*** Opening Exercise text ***
A Noble Undertaking 11/5/2008 | | The U's first class of embalmers, from 1908. PHOTOGRAPH COURTESY OF THE MORTUARY SCIENCE PROGRAM | By John Rosengren
On a sunny Monday morning, a reporter talks into a TV camera on the campus of the University of Minnesota where a high-profile patient is being treated, making national headlines. But the news crew is oblivious to the fact that they’re overlooking an even bigger story of national note, right over their shoulders. The University’s mortuary science program—the first of its kind in the United States and one of the top in the nation—turns 100 this November.
While the reporter does another take outside instructor Jody LaCourt’s classroom window, the students in her Restorative Arts class quietly go about their work on life-size rubber heads, repairing simulated injuries to the flesh. They use tools and their fingers to restore the misshapen features with sculpting clay. “If you don’t recreate the wrinkles and lines around the mouth, the family will notice something’s different,” LaCourt (B.S. ’96) says. “We try to get it right the first time, because there are no do-overs in funeral service.”
The lab provides a hands-on application of the anatomy the students have learned from textbooks and lectures. It’s also preparation for the embalming lab, where they’ll work with mortuary wax on human cadavers. Most important, it’s preparation for the work they’ll do after graduation.
It’s serious work, but that doesn’t mean it has to be grim. LaCourt, a licensed funeral director, uses humor to lighten the mood and instruct. She cracks that a certain disfigured mask looks like “a bulldozer fell on him” and reminds students that just because their fingers can fit in the heads’ noses doesn’t mean they should shape the nostrils that large. “If you’re serious all the time, it takes the fun out of learning,” LaCourt says, while also impressing upon her students the need to be tactful. “I encourage humor, because in the death business you have to have a little humor—otherwise it would be a very drab and uncomfortable profession.”
*** Closing Exercise text ***
*** Opening Supplied data ***
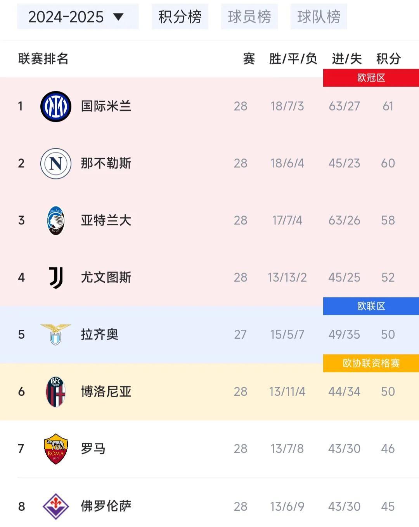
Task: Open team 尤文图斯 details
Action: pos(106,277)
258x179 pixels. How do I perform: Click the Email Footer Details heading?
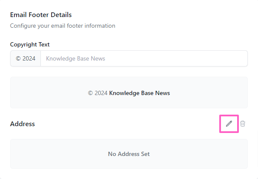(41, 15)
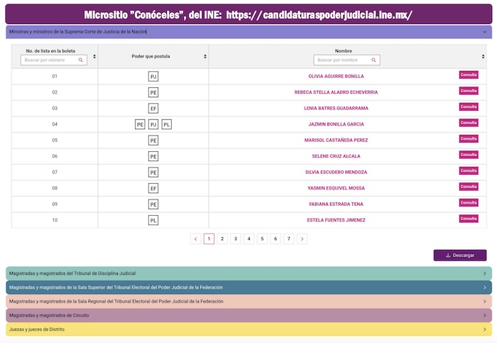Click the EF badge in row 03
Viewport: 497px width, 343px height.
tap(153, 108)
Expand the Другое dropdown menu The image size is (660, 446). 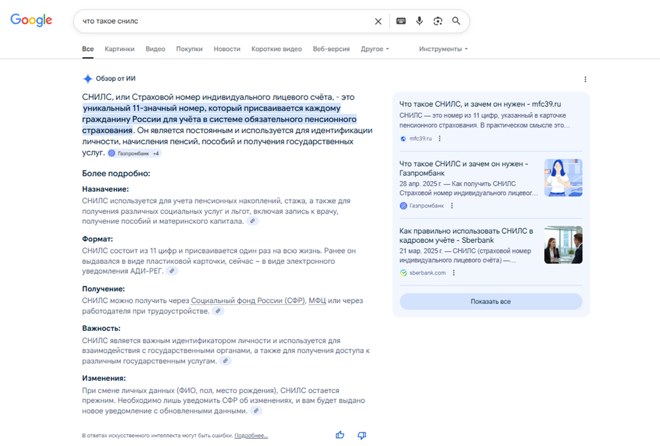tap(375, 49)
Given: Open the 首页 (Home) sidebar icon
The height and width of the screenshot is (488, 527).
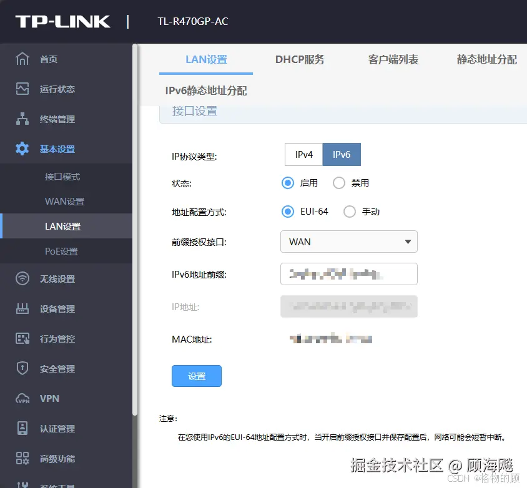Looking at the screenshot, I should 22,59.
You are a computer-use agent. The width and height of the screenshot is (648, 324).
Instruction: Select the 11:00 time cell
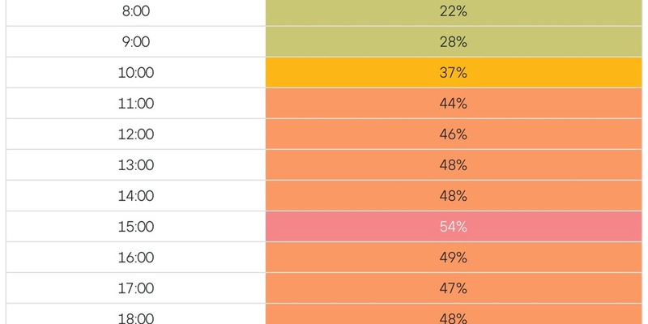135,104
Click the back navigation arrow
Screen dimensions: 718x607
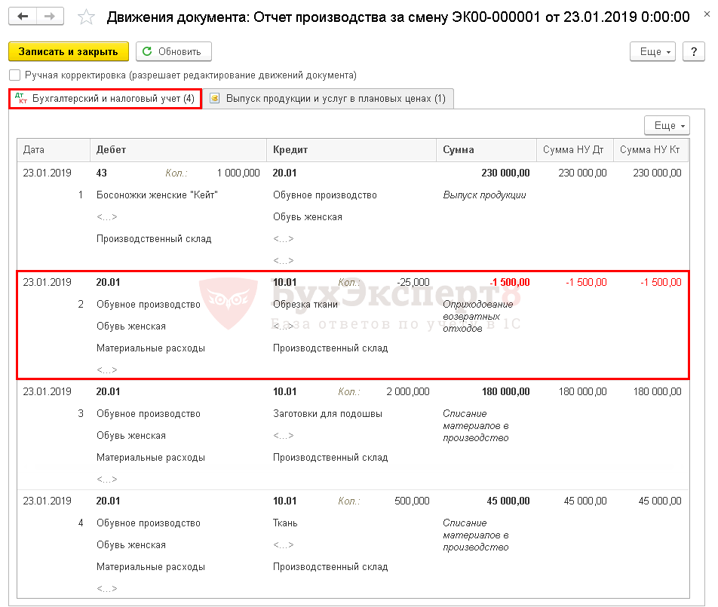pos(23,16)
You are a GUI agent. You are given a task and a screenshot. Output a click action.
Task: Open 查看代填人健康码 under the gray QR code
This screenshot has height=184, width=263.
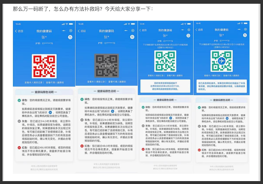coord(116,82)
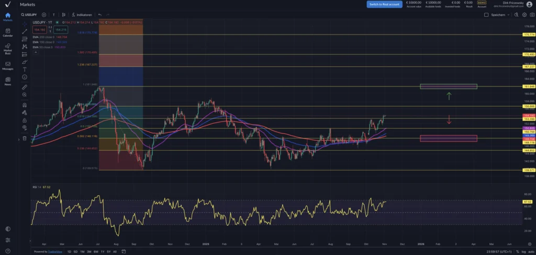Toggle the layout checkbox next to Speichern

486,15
*** Closing Supplied data ***
Task instructions —
1. List every passage in the mortuary science article that appears inside double quotation marks.
2. Summarize the mortuary science article in two sentences.
3. Quote the mortuary science article from "While the reporter" to "do after graduation.".

Completed exercise —
1.
1. "If you don't recreate the wrinkles and lines around the mouth, the family will notice something's different"
2. "We try to get it right the first time, because there are no do-overs in funeral service."
3. "a bulldozer fell on him"
4. "If you're serious all the time, it takes the fun out of learning"
5. "I encourage humor, because in the death business you have to have a little humor—otherwise it would be a very drab and uncomfortable profession."

2. The University of Minnesota's mortuary science program, the first of its kind in the United States and one of the top in the nation, turns 100 this November. In instructor Jody LaCourt's Restorative Arts class, students use sculpting clay to repair simulated injuries on life-size rubber heads as preparation for the embalming lab and for their work after graduation, and LaCourt uses humor to lighten the mood while stressing the need for tact.

3.
While the reporter does another take outside instructor Jody LaCourt’s classroom window, the students in her Restorative Arts class quietly go about their work on life-size rubber heads, repairing simulated injuries to the flesh. They use tools and their fingers to restore the misshapen features with sculpting clay. “If you don’t recreate the wrinkles and lines around the mouth, the family will notice something’s different,” LaCourt (B.S. ’96) says. “We try to get it right the first time, because there are no do-overs in funeral service.”
The lab provides a hands-on application of the anatomy the students have learned from textbooks and lectures. It’s also preparation for the embalming lab, where they’ll work with mortuary wax on human cadavers. Most important, it’s preparation for the work they’ll do after graduation.